In this blog we will find answer following questions

  • What is Overriding
  • What is Hiding
  • What is Overloading

Overriding

From javaDoc

An instance method m1, declared in class C, overrides another instance method m2, declared in class A if:

  • C is a subclass of A.
  • The signature of m1 is a subsignature of the signature of m2.
  • m2 is public, protected, or declared with default access in the same package as C, or
  • m1 overrides a method m3 (m3 distinct from m1, m3 distinct from m2), such that m3 overrides m2.

Having two methods with the same arguments type and name, but different implementations. One of them would exist in the parent class, while another will be in the derived, or child class.

class Point {
int x = 0, y = 0;
void move(int dx, int dy) { System.out.println("Point: move"); }
}
class SlowPoint extends Point {
int xLimit, yLimit;
void move(int dx, int dy) { // Overrides Parent's move method
super.move(dx, dy);
System.out.println("SlowPoint: move");
}

}

public static void main(String[] args) {
Point p = new SlowPoint();
p.move(2, 4);
}


Output:

Point: move
SlowPoint: move

In above code move is overridden in SlowPoint class.

Hiding

From Javadoc

If a class declares a static method m, then the declaration m is said to hide any method m’, where the signature of m is a subsignature of the signature of m’, in the superclasses and superinterfaces of the class that would otherwise be accessible to code in the class.
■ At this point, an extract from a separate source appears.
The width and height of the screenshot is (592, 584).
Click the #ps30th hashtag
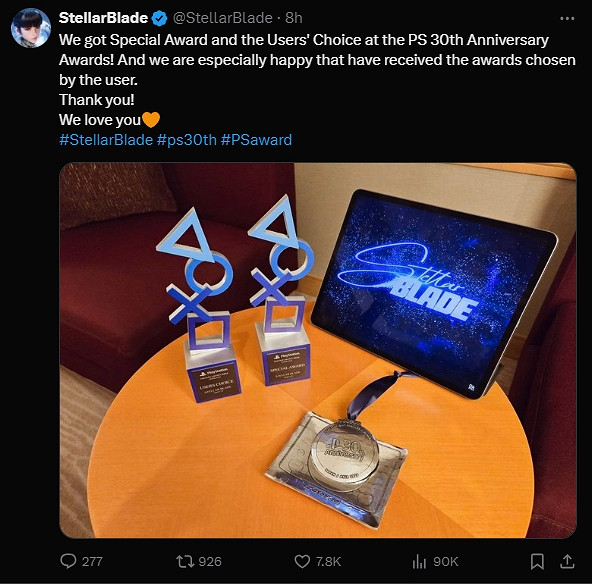coord(187,140)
Having two static methods with the same arguments and name, but different implementations. In that case then declaration method in Child Class is hidden by Super Class method.

class Super {
static String greeting() {
return "Goodnight";
}
String name() {
return "Richard";
}
}

class Sub extends Super {
static String greeting() { // This method will be hidden
return "Hello";
}
String name() {
return "Ashish";
}
}

public static void main(String[] args) {
Super s = new Sub();
System.out.println(s.greeting() + ", " + s.name());
}

Output:

Goodnight, Ashish
Explanation:

Invocation of greeting uses the type of s, namely Super, to figure out, at compile time, which class method to invoke.
Invocation of name uses the class of s, namely Sub, to figure out, at run time, which instance method to invoke.

Overloading

From Javadoc

If two methods of a class (whether both declared in the same class, or both inherited by a class, or one declared and one inherited) have the same name but signatures that are not override-equivalent, then the method name is said to be overloaded.

// Same Class Overloading
class Point {
float x, y;
void move(int dx, int dy) { x += dx; y += dy; }
void move(float dx, float dy) { x += dx; y += dy; } // Method Overloading
public String toString() { return "("+x+","+y+")"; }
}


// Different Class Overloading
class Base
{
public void foo(int i)
{
System.out.println("Inside foo(int i) i= " + i);
}
}

class Derived extends Base
{
public void foo(float f)
{
System.out.println("Inside foo(float f) f= " + f);
}
}

public class Test
{
public static void main(String[] args)
{
float f = 1.2f;
int i = 100;
Derived obj = new Derived();
obj.foo(i);
obj.foo(f);
}
}

Output:

Inside foo(int i) i= 100
Inside foo(float f) f= 1.2

In above example in Class Point we are overloading methodSlowPoint with different argument.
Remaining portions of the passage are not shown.